Focussing on sustainable wellbeing goals rather than resolutions
The start of a new year means people often feel a renewed sense of hope and optimism for the year ahead. This, along with a great deal of messaging on all forms of media, can lead to people making New Year’s resolutions that can be quite bold and significant. For some people, the new year is the catalyst for changes they had been planning and wanting to make for some time. As many people are also on holiday, they have the time, energy and headspace to commit to changes and put plans into action. As we enter March, it is worth asking how everyone is doing?
Many people will have started their resolutions with a hiss and a roar, but now may find that as work and family responsibilities have picked up, and time has become more scarce, the ability to stick to those resolutions has decreased. What we do know is that when it comes to changing something about ourselves or our lives, people tend to do this when they are moving towards something they want that is important to them (reward motivation), or they are moving away from something unpleasant. So, if your goal is to start an exercise programme, you might be working towards being able to go on bike rides with your children, and might be working to move away from negative blood test results from your doctor’s appointments.
One tip I have is to keep your goals manageable and start off small. This way, you will get some wins early on, which will be rewarding and motivate you to keep going. People often make resolutions that are unrealistic and therefore hard to achieve, which means the habits required for success are hard to maintain. If you were going to start a new exercise programme, it would be unrealistic to set a goal of cycling five kilometres each morning when you haven’t ridden a bike for years. What would be realistic is to start off riding for five or 10 minutes and slowly build up from there.
For many people, health and wellbeing, relationships, finances and work goals are things that form our resolutions, and these are areas of life where we would like to see sustained, positive change.

Professor Kirsty Ross.
Having goals that are linked to things you really value are important in order to maintain behavioural change. For example, focussing on eating better food for your health, rather than having a goal of weight loss, is often easier to sustain as it is a long-term lifestyle change which you can link to values of health and perhaps being able to be more active with your loved ones. Losing weight may come as a result, but looking at lifestyle changes that you want to keep going long-term is better than going on a ‘diet’, restricting what you eat and then yo-yoing in your weight when you start to eat as you did before.
We all need reinforcement (rewards) for behaviour; so, reward yourself in healthy and helpful ways for the efforts you make. Make the reward something that is in the near future. For example, if you were going to quit smoking, the long-term benefits are substantial but hard to feel excited about when they are going to take some time to achieve and be visible. But if you focus on saving the money you would have spent on cigarettes and putting it towards a weekend away with people you care about, this will be motivating and increase the chance of success.
Don’t wait to reward yourself until you see the outcome you are looking for. Instead, reward effort. Keep the habits going, and the results will come, but they will often take time. And don’t wait for motivation to make change. Motivation can be like an upside-down bell-shaped curve – starts off high, then drops away until results become apparent, and then increases again. Unfortunately, a lot of people quit once the motivation drops away.

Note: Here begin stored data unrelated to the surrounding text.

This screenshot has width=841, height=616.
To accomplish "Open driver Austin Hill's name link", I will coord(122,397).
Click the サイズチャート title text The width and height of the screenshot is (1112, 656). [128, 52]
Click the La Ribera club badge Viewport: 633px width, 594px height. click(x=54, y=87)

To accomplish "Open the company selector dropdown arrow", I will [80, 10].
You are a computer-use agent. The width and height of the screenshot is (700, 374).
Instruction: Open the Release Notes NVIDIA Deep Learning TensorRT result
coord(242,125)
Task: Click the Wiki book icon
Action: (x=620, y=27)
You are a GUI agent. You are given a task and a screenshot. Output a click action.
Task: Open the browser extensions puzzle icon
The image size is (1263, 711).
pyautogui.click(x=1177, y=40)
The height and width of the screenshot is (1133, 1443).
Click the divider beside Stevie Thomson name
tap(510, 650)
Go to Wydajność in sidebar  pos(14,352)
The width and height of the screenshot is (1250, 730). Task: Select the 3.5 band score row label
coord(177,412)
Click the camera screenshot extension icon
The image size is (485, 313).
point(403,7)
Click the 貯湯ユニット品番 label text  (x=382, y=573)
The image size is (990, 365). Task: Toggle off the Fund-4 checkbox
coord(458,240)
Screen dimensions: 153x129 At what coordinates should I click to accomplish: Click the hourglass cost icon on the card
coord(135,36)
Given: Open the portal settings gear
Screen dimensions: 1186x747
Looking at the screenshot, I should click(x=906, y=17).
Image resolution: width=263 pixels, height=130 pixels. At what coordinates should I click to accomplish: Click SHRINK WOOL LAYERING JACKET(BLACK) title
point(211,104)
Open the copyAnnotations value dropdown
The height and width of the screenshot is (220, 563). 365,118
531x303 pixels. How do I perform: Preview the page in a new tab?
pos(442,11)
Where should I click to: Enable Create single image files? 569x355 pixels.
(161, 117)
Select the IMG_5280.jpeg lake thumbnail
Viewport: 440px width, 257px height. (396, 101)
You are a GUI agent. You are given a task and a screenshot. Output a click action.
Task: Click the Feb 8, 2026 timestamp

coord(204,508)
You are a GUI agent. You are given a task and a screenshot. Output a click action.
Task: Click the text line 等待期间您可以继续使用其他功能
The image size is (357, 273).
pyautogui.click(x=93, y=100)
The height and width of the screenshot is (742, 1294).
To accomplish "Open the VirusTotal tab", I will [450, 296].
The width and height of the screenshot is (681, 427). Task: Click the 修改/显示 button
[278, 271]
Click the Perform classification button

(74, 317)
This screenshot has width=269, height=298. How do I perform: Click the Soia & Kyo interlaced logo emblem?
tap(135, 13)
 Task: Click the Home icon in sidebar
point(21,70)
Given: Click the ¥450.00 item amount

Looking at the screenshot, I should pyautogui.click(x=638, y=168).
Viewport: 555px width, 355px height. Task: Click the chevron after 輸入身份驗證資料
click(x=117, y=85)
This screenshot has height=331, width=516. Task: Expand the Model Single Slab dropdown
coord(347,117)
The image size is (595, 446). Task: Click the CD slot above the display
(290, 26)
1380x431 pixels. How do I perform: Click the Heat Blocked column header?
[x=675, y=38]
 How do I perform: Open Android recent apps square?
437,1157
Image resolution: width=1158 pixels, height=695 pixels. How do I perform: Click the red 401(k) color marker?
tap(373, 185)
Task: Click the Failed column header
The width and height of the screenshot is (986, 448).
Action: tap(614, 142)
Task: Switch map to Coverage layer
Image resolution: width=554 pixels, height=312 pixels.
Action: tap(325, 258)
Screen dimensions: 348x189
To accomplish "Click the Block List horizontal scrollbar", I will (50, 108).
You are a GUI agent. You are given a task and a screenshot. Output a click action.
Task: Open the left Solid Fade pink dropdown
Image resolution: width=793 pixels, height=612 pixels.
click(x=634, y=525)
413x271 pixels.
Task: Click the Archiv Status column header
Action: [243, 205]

The best way to maintain change at that stage is to create really good routines and habits. It can also be helpful to ask for support from your social network to maintain your habits during those dips in motivation. Going for a walk with a friend combines a sense of achievement with a sense of connection and enjoyment, which increases the chance you will keep doing it. Resolutions might be individual goals, but the efforts to achieve them don’t have to be done in isolation. Plan ahead, schedule in the time to make the changes to achieve your goals and ask for help if you need it. There is strength in numbers and having peer support for behaviour change is powerful and is known to increase success.

Motivation can be like an upside-down bell-shaped curve – starts off high, then drops away until results become apparent, and then increases again
The start of a new year is a time many people reflect on their lives and look honestly at where they would like there to be, what they need to change and how they might get there. This can be really positive if you are realistic, make the time for changes in routines and habits, have some healthy and helpful rewards built in to sustain motivation, ask for help when you need it and focus on effort rather than outcome. Long-term lifestyle changes that will benefit your physical and emotional health, relationships and living situation are great resolutions but might take time. If your good intentions and changes slip, they can be restarted with some self-compassion and good routines. So remember, every day is a fresh start and each morning provides an opportunity for a reset and to try again.
Professor Kirsty Ross is the Acting Head of School of Massey University’s School of Psychology.